Le roman est truffé d’intentions positives mais qui peuvent parfois être un obstacle à la remise en question. Par exemple, lorsque le personnage principal Sébastien s’oriente vers un entraîneur diplômé comme s’il n’y avait pas meilleure alternative au modèle franco-français et à des croyances limitantes.  De même, l’auteur fait l’éloge du triathlon (ici pas seulement en tant que sport mais en tant que système) et du fonctionnement associatif. J’aurais tout aussi bien pu en faire un pamphlet, en particulier concernant les personnes qui y exercent des jeux de pouvoir. Mais c’est ainsi et l’auteur a voulu récompenser ce qui fonctionne et ce qui est vertueux dans le système.
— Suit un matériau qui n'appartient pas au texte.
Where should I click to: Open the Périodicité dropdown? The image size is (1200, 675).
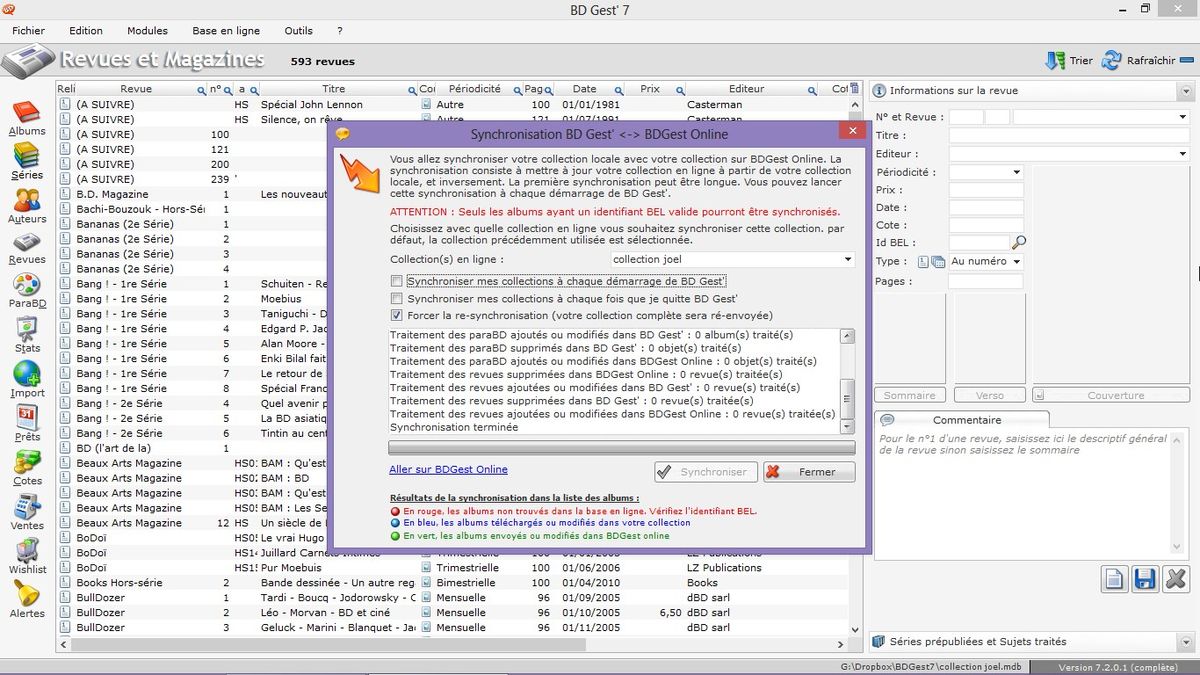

Le reste a été mis de côté. C’est un parti pris que je comprends et qui, par le pouvoir de la pensée positive, peut emmener à améliorer les choses là où ça ne va pas…ou bien à créer des désillusions si ça ne change pas pour le meilleur. Dans tous les cas, ces intentions positives placent quand même le lecteur dans une situation de réflexion par rapport à son propre vécu et engage à repenser son rapport aux autres et aux interactions que l’on souhaiterait avoir.

Les 80 dernières pages du livre en sont le tournant. L’auteur aborde le sport et la vie de cette famille avec plus de profondeur et de gravité. Ce basculement fait réfléchir individuellement sur le sens de ce qui nous entoure et c’est ce que j’attendais de cette lecture. Il est fait quelques pieds de nez amusants par rapport à la conventionnalité, la normalité, aux schémas classiques et aux formes de méchancetés que cela peut engendrer. Et j’en sais quelque chose… S’en dégage un véritable plaidoyer pour la tolérance et, mieux, l’acceptation. L’acceptation que les autres soient différents et surtout l’acceptation que l’on soit soi-même différent parmi les autres. L’acceptation de chemins différents aussi pour que ceux-ci ne soient pas des chemins de croix. Ce rejet de la différence engendré par la peur (encore et toujours elle qui détruit nos vies, d’un virus à la mode à nos relations sociales) érigé en fondement en lieu et place de l’acceptation.

Logiquement, une critique est faite sur la sacralisation d’une hiérarchisation de la souffrance ordinaire (le fameux « il y a pire »). Le parallèle qui est opéré avec le sport est particulièrement pertinent d’ailleurs : ce qui paraît simple pour les uns semble insurmontable pour les autres ; le même résultat peut alors être considéré comme un exploit par les uns ou comme banal par les autres.

Je vais retenir de cette belle découverte beaucoup d’éléments utiles à ma propre pratique et surtout à mon chemin de vie. En effet, les parallèles entre le sport et la vie quotidienne sont percutants, le sport apparaissant inéluctablement comme miroir de la société. L’auteur a su mettre à contribution expérience, savoir et compétences au service d’une prise de recul ouvrant le champ des possibles afin de trouver sa juste place et non pas juste une place.